**THE INPUT:**

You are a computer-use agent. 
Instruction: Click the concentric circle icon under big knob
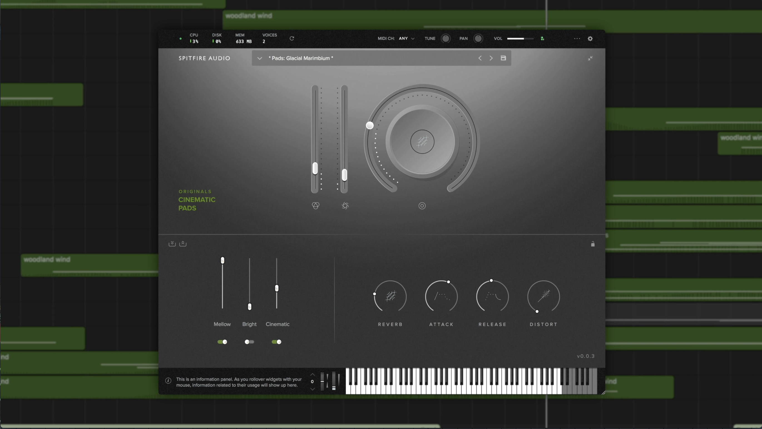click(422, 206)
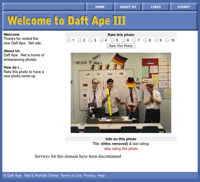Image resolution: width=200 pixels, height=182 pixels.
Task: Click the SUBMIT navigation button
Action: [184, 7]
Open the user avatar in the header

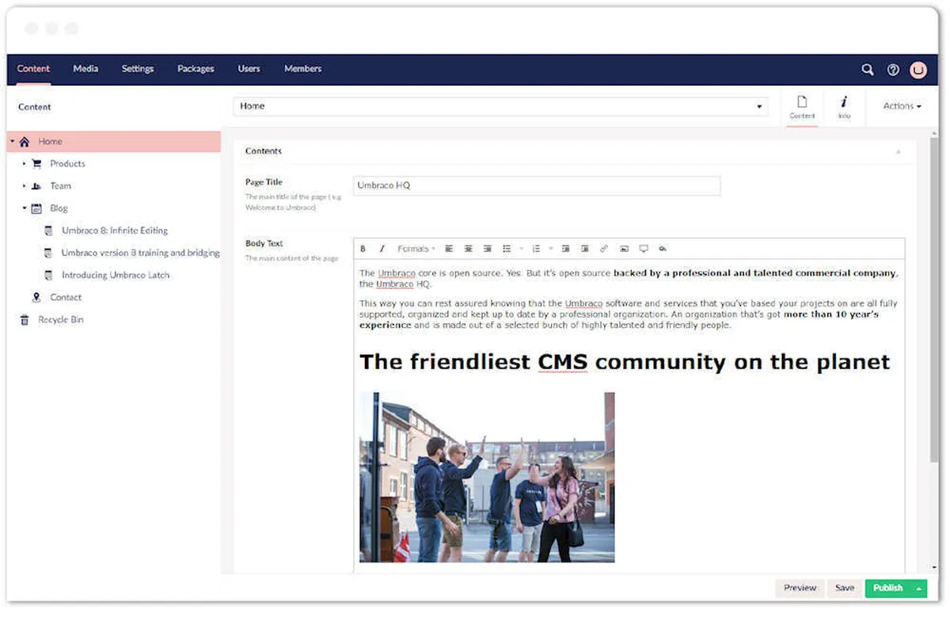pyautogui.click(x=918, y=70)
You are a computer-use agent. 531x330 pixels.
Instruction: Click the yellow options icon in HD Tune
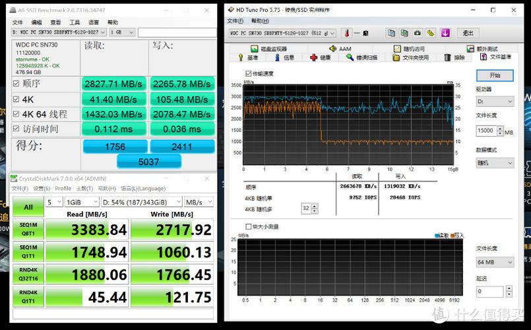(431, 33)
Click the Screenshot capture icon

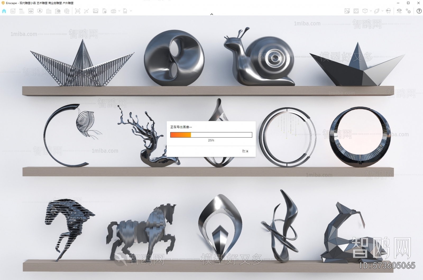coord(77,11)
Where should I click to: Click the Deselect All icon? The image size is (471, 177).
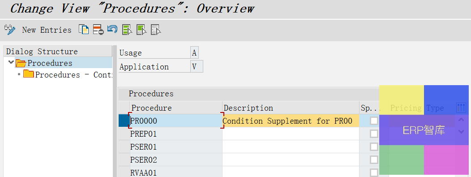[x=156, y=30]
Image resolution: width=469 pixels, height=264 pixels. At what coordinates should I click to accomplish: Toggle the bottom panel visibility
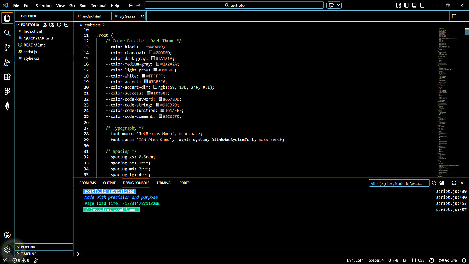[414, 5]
==
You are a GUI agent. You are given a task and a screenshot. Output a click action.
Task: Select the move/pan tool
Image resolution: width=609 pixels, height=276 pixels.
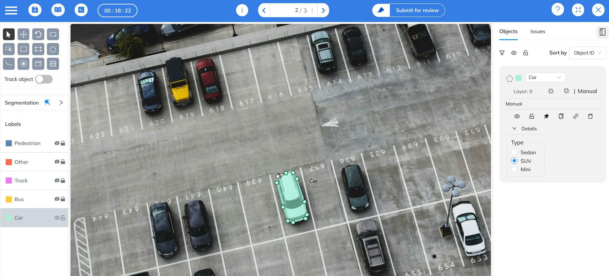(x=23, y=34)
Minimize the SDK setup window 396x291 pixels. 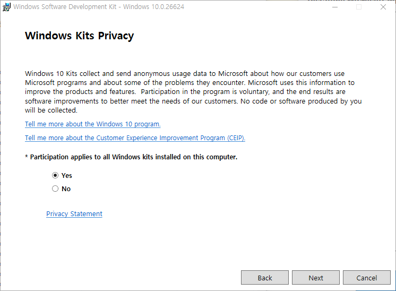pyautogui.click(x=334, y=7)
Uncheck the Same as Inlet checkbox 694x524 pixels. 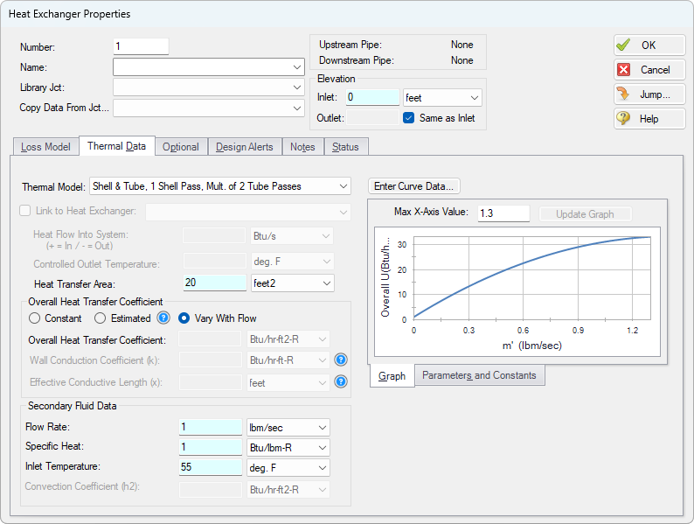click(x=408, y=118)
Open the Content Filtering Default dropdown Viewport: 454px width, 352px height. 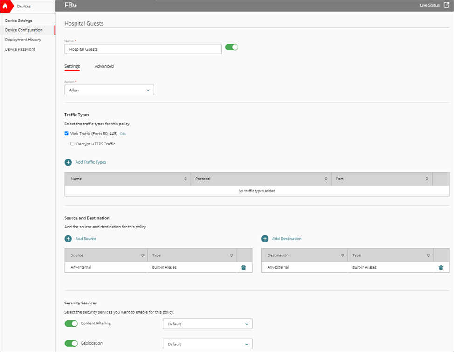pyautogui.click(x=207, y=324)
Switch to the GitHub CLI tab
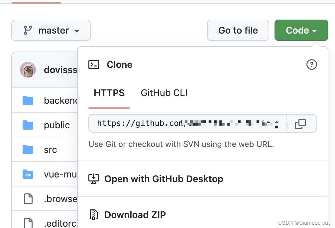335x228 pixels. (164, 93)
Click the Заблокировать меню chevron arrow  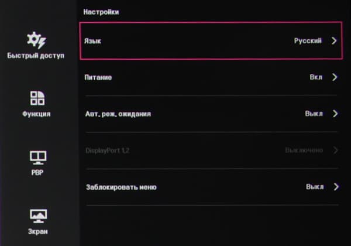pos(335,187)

**YOUR TASK:** Report each line above that contains the word "should", copying those lines in full.

**CORRECT RESPONSE:**
Where should I click to: Click the Deselect All icon? The image size is (471, 177).
Image resolution: width=469 pixels, height=264 pixels. At what coordinates should I click to accomplish: Toggle the bottom panel visibility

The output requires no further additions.